--- start Page text ---

# Lowrance HDS-8



## Bass_Hawg (Apr 12, 2004)

Anyone have one of these or any of the HDS Family.

I am really wanting one. I also know sometime soon they will be releasing the Side Imaging transducer for it.

I guess before I drop close to 2 grand on it I want to make sure it who ever has one is super happy with it. 

What all do I need to buy with it. (hidden cost). Does it come with a transducer and GPS Antenna. Can I mount Transducer to Trolling motor? I would assume it does and I can. Just getting started shopping.

Any input would be great.


----------



## roger23 (Mar 7, 2007)

I have a HDS 5, It does more that I need ,,it took me a long time to figure out all the functions ,,if you get one ,get a extra power cable so you can play with it in the house,,,if you want it to monitor your motor and fuel you will have to get a harness compatible with your motor

http://www.lowrance.com/en/Downloads/Manuals/

scroll down to operations manual,you can see all about it


----------



## MikeG1 (Jul 25, 2009)

I have this unit for sale. It is brand new, never used. Comes complete with transducer. Note the 5X does NOT include GPS. Deal, PM me.


----------



## SumpinWong (Sep 15, 2007)

I have the HDS5 w/ Lake Insight, and at first I loved it. Now that I have owned it for a few months... not so much.

The thing definitely has a few bugs, or issues. I can get it all setup how I want it and run around the lake for several hours without any problems... then all of a sudden it will:1) Turn itself off, and back on. 2) Switch background colors. 3) Change frequency on the transducer. 4) Sensitivity and color adjustments go to 0% ... can't see a darn thing!

The downloads, or updates that Lowrance is offering to the consumer for these units is only for those that purchase Navionics chips. They have no advice for me and my issues, and I'm not happy with the $799 purchase!


----------



## Alwsfishin (Apr 5, 2004)

LCX 38HD I've had it for 2+ yrs, excellent unit for the money.


----------



## roger23 (Mar 7, 2007)

SumpinWong said:


> I have the HDS5 w/ Lake Insight, and at first I loved it. Now that I have owned it for a few months... not so much.
> 
> The thing definitely has a few bugs, or issues. I can get it all setup how I want it and run around the lake for several hours without any problems... then all of a sudden it will:1) Turn itself off, and back on. 2) Switch background colors. 3) Change frequency on the transducer. 4) Sensitivity and color adjustments go to 0% ... can't see a darn thing!
> 
> The downloads, or updates that Lowrance is offering to the consumer for these units is only for those that purchase Navionics chips. They have no advice for me and my issues, and I'm not happy with the $799 purchase!

--- end Page text ---

__Things to do__
(1) In the Lowrance HDS-8 thread, what does roger23 recommend getting so the unit can be used in the house?
(2) Do these statements agree with the Lowrance HDS-8 thread? Answer yes or no for each, and quote the words of the thread that decide it. (a) MikeG1 says the 5X includes GPS. (b) SumpinWong paid $799 for the unit. (c) Alwsfishin has owned the LCX 38HD for more than two years.
(3) Extend the Lowrance HDS-8 thread past its last line, writing the reply that follows the quoted post.

--- start Data records ---

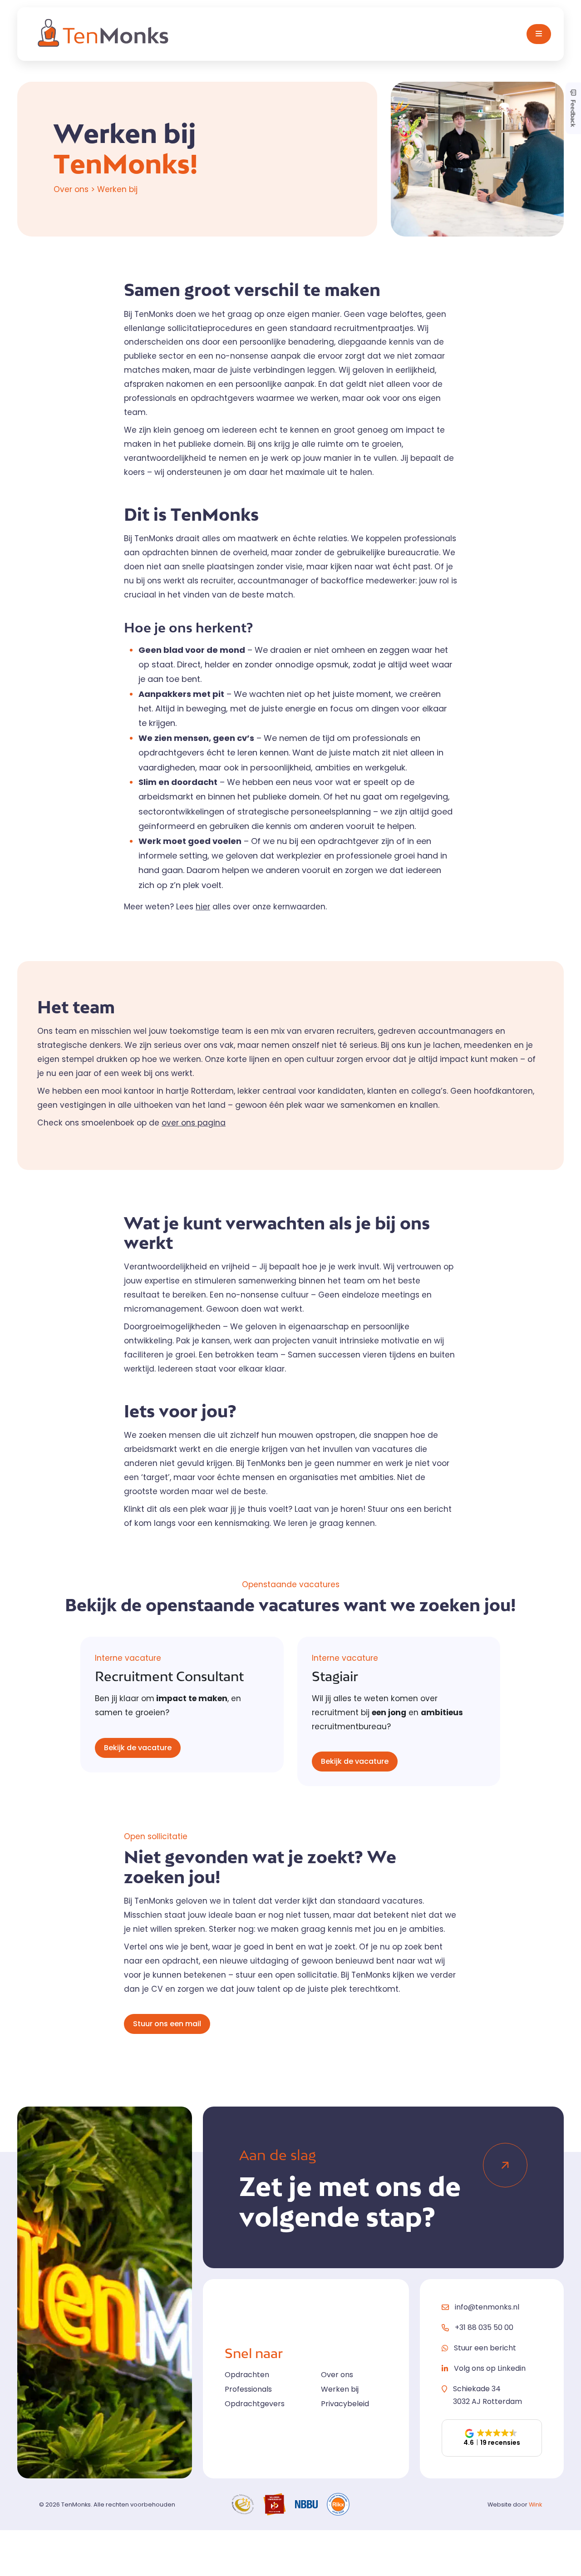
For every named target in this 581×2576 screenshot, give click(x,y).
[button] (492, 2438)
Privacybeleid (345, 2403)
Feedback (573, 112)
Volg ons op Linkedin (490, 2368)
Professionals (248, 2389)
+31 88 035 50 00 (484, 2328)
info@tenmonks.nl (487, 2307)
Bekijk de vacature (138, 1747)
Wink (535, 2504)
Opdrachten (247, 2374)
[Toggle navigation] (539, 34)
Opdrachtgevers (255, 2403)
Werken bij (340, 2389)
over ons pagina (194, 1122)
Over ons (337, 2374)
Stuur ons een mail (167, 2023)
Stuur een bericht (485, 2348)
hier (203, 906)
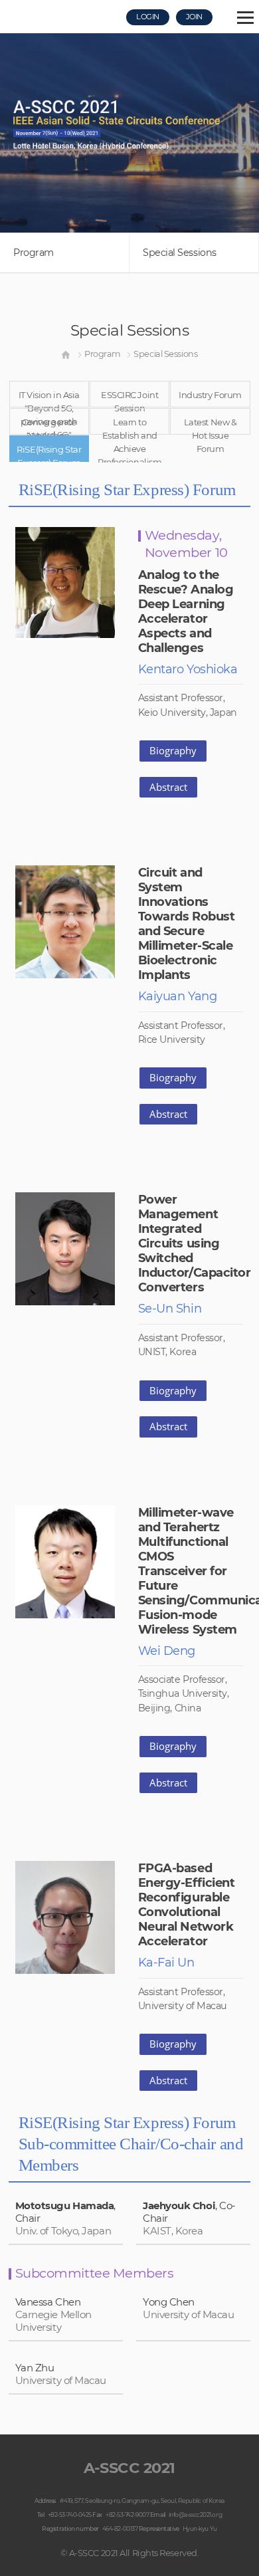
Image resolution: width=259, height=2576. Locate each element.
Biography (173, 750)
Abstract (168, 787)
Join (194, 16)
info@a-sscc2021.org (195, 2514)
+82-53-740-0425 (70, 2514)
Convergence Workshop (49, 426)
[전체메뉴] (245, 20)
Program (33, 253)
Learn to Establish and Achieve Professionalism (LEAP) (129, 426)
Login (147, 16)
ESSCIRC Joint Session (129, 398)
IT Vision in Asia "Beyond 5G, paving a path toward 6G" (49, 398)
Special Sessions (179, 253)
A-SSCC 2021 (129, 2467)
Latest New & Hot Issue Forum (210, 426)
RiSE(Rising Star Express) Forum (49, 453)
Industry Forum (210, 394)
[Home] (66, 354)
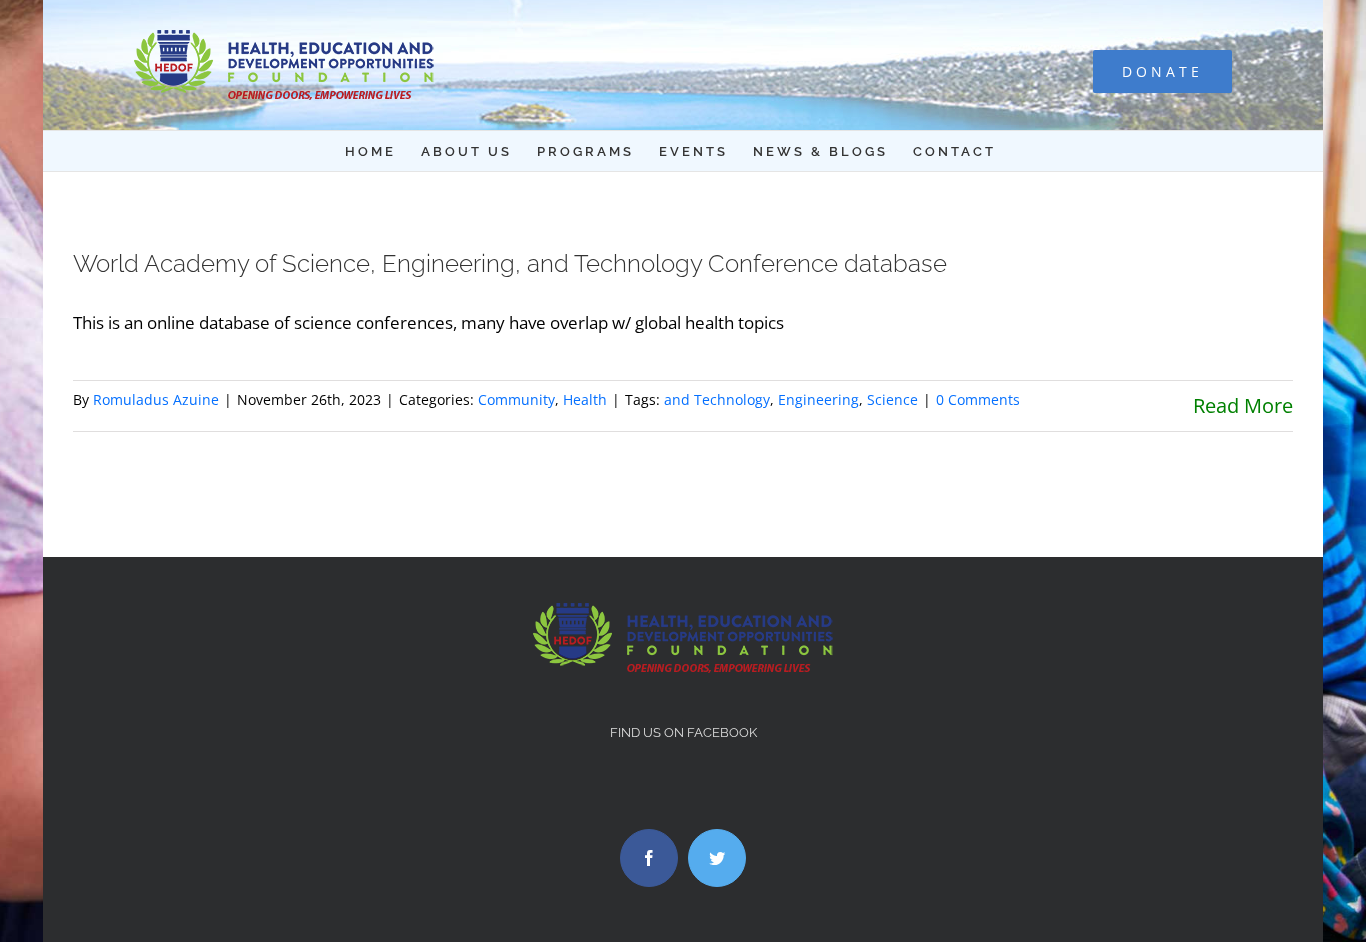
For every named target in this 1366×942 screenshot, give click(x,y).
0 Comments (978, 399)
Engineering (818, 399)
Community (516, 399)
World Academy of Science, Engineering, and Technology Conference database (510, 263)
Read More (1243, 405)
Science (892, 399)
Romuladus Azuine (156, 399)
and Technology (717, 399)
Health (585, 399)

--- end Data records ---

__Set of answers__
(1) An extra power cable.

(2)
(a) No: "Note the 5X does NOT include GPS."
(b) Yes: "I'm not happy with the $799 purchase!"
(c) Yes: "I've had it for 2+ yrs"

(3)
I can't see mine with sunglasses on ,,I all ways turn my back lite up to 10,,low battery voltage will cause it to turn on and off as will a bad connection,,,I would not recommend this unit to anyone,,to complicated to use!!!!


----------



## papaperch (Apr 12, 2004)

I have read on several sites that Lowrance has had more than its share of problems with the HDS series. I am not bashing Lowrance just stating what I have read. The main problem from what I've read is the units are not water sealed very good. Moisture creeping into them causes them to short out.

The complaints must be valid as Lowrances customer service ( normally very good ) is taking a beating as far as co-operation and turn around time. For what these units cost one would think that more research would have been done prior to retailing these units.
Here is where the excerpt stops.